Understanding that every think has a natural order of progression why is form7 "form7"? (And yes I know it comes after 6 and before 8 lol).............
..........6 is a defense against weapons and 7 is the use of a weapon/s.

Could any one share the history of form 7 I have heard a few different views on the subject.
QUICKSAND, those that said they know ....seem to move on very "quickly"

Looking forward to hearing your responses


----------



## Seabrook (May 24, 2005)

hammer said:
			
		

> I would be interested in hearing your thoughts on form 7 and a few related questions. Thanking you in advance for your response.
> 
> When do you think it is appropriate to introduce club,arnis/ kali training to the students? And what type of skills, double or single stick? Curious!
> 
> ...


I just taught Long Form 7 in a advanced seminar last week. As  a black belt in Modern Arnis under the late Remy Presas, I still love the form (which is contrary to many people with a FMA background). I like the way the sticks are used as simple extensions of the arm and how base self-defense techniques from lower belt ranks are incorporated into the form. I also like the idea of re-emphasizing the importance of stepping off the line of attack. 

Long Form 7 was originally the double knife form, and not the double club form. When the double club form was added to the curriculum, the double knife form was bumped up to Long Form 8. 

I like introducing students to single stick work early on. When they get some of the basics down, I then introduce double stick. 

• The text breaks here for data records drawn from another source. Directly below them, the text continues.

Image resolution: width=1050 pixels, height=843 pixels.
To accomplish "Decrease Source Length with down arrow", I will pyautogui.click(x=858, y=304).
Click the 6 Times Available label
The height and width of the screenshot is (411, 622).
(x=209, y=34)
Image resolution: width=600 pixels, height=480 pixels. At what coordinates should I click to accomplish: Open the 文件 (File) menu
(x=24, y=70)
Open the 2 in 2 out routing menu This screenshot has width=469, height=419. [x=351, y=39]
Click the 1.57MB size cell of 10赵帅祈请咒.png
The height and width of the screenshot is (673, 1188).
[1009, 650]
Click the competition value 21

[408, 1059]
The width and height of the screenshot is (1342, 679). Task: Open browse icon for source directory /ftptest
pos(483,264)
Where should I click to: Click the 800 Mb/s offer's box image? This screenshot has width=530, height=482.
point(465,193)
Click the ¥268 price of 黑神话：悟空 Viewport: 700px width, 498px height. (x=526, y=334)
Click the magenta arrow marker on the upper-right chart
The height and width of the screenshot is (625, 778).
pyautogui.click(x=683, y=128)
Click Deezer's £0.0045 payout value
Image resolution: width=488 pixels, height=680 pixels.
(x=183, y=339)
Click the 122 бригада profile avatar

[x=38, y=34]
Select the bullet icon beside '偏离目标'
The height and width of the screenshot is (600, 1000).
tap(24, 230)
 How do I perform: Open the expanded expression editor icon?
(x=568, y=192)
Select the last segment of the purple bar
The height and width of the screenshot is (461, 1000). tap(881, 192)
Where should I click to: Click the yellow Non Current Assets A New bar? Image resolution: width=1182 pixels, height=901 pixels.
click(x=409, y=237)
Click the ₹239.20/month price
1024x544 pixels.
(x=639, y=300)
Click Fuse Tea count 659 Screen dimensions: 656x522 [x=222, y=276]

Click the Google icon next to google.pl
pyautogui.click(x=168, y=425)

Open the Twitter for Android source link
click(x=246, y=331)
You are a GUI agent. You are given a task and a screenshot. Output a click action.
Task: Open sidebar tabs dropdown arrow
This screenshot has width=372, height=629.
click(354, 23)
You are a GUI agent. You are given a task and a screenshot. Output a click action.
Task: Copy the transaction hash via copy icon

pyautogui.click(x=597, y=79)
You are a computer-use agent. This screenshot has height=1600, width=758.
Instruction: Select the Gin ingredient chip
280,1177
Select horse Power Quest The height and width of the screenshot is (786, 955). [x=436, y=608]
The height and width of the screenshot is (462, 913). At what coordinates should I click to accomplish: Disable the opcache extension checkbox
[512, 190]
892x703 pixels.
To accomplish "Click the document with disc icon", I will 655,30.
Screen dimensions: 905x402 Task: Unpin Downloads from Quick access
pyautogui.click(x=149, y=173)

One of the best persons to ask about history in Kenpo is Joe Rebello (also known as KenpoJoe). 


Hope that helps.

Jamie Seabrook
www.seabrook.gotkenpo.com


----------



## kenpoworks (May 24, 2005)

Jamie  it's great to hear a Kenpoka with a solid FMA understanding  say ..."I still love the form (which is contrary to many people with a FMA background)"... and then qualify the statement with some examples.
Nice one!
Richard


----------



## parkerkarate (May 24, 2005)

Seabrook said:
			
		

> I just taught Long Form 7 in a advanced seminar last week. As  a black belt in Modern Arnis under the late Remy Presas, I still love the form (which is contrary to many people with a FMA background). I like the way the sticks are used as simple extensions of the arm and how base self-defense techniques from lower belt ranks are incorporated into the form. I also like the idea of re-emphasizing the importance of stepping off the line of attack.
> 
> Long Form 7 was originally the double knife form, and not the double club form. When the double club form was added to the curriculum, the double knife form was bumped up to Long Form 8.
> 
> ...



I have just finished learning Long form 6 and I am starting long form 7. Can you tell me how long 8 goes please? I have never seen it and Mr. Joe Palanzo has not taught it to anybody.


----------



## Seabrook (May 24, 2005)

parkerkarate said:
			
		

> I have just finished learning Long form 6 and I am starting long form 7. Can you tell me how long 8 goes please? I have never seen it and Mr. Joe Palanzo has not taught it to anybody.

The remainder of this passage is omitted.